I get the following output:

UPC Month AP
1 1111112016 (0.951,4.77] 1098.03
88 1111112016 (4.77,8.54] 1180.03
187 1111112016 (8.54,12.3] 491.18
303 1111112016 (12.3,16.1] 896.31


There are several problems here:
1) The month value is wrong. I would like to have a numerical value. (1 - 12)
2) The first two aggregates are correct, however after that the sums seem sometimes to be correct and sometimes not.
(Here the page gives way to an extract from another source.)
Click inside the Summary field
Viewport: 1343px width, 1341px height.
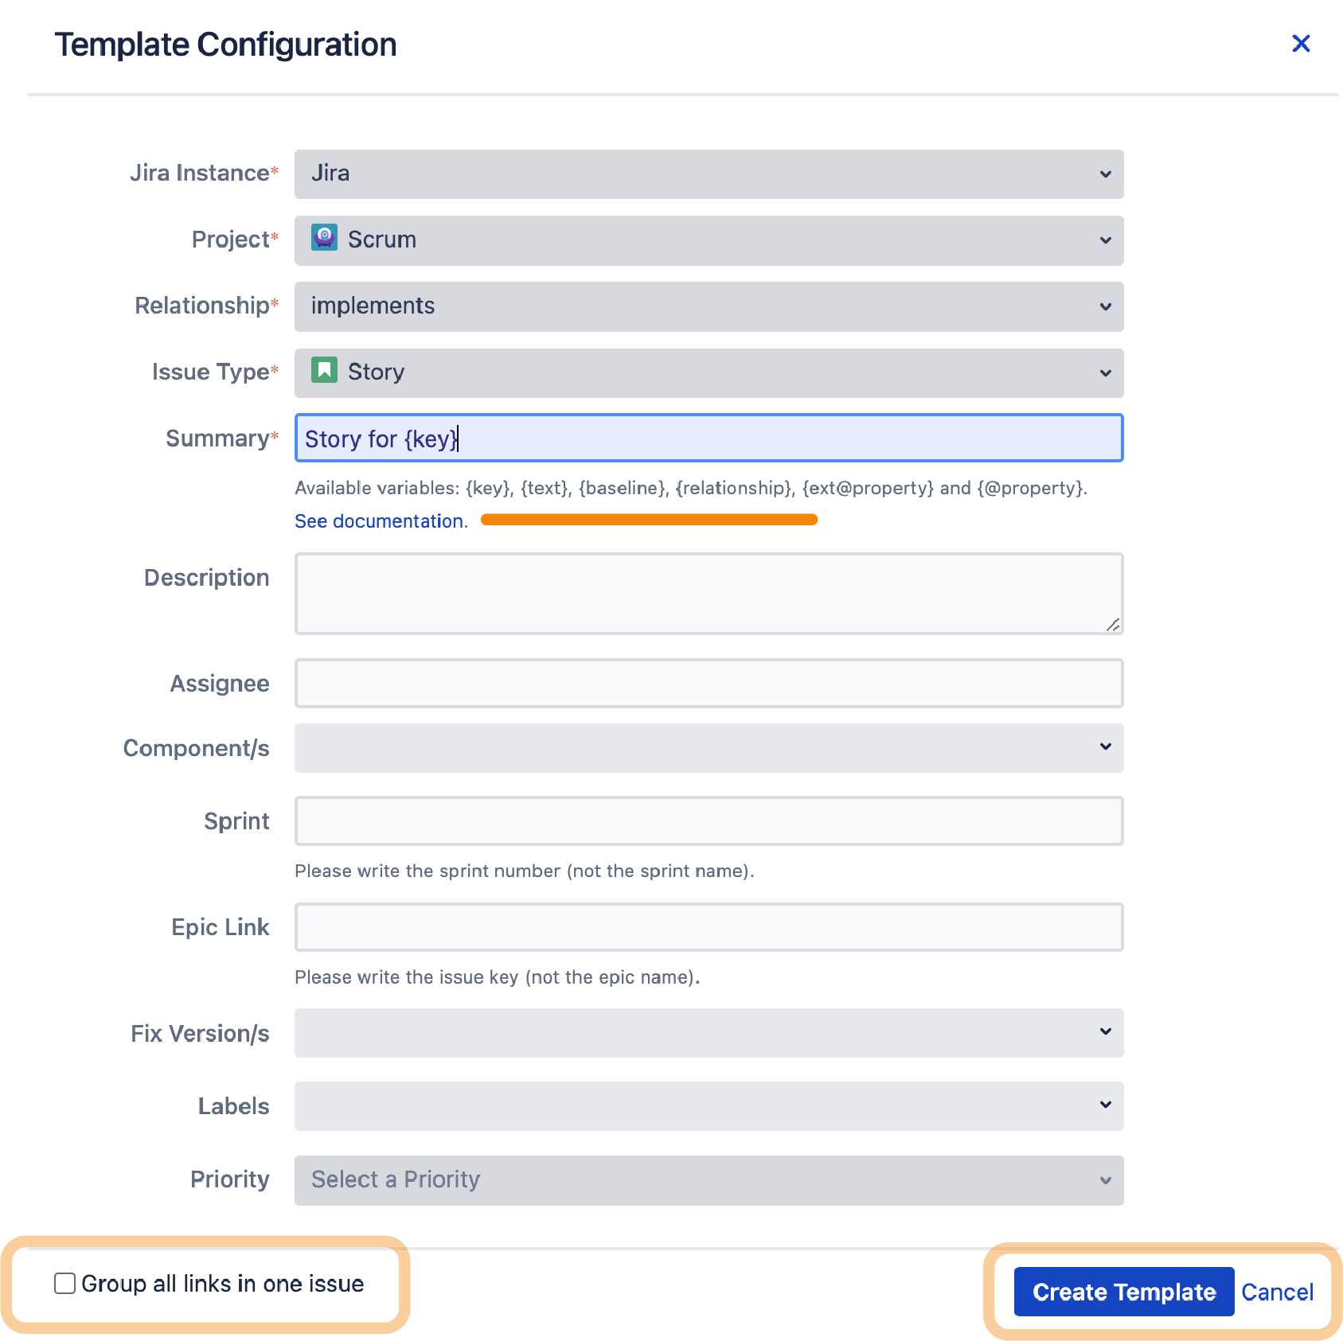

Here is a brief example of how my data looks like:

dput(head(x))
structure(list(UPC = c(1111112016, 1111112016, 1111112016, 1111112016,
1111112016, 1111112016), WEEK = c(1, 2, 3, 4, 5, 6), AP = c(385.22,
221.63, 317.47, 173.71, 269.55, 311.48)), .Names = c("UPC", "WEEK",
"AP"), row.names = c(NA, 6L), class = "data.frame")

Answer

Would something like this work (where data is your dataframe):

require(data.table)                                                                                                                                                   "AP"), row.names = c(NA, 6L), class = "data.frame")
setDT(data)
result <- data[, .(AP=sum(AP, na.rm = T)), by = .(UPC, MONTH = (floor(WEEK/ 4.34) + 1))]
result <- result[order(UPC)]

And the result will be:

        UPC   MONTH    AP
1: 1111112016     1 1098.03
2: 1111112016     2  581.03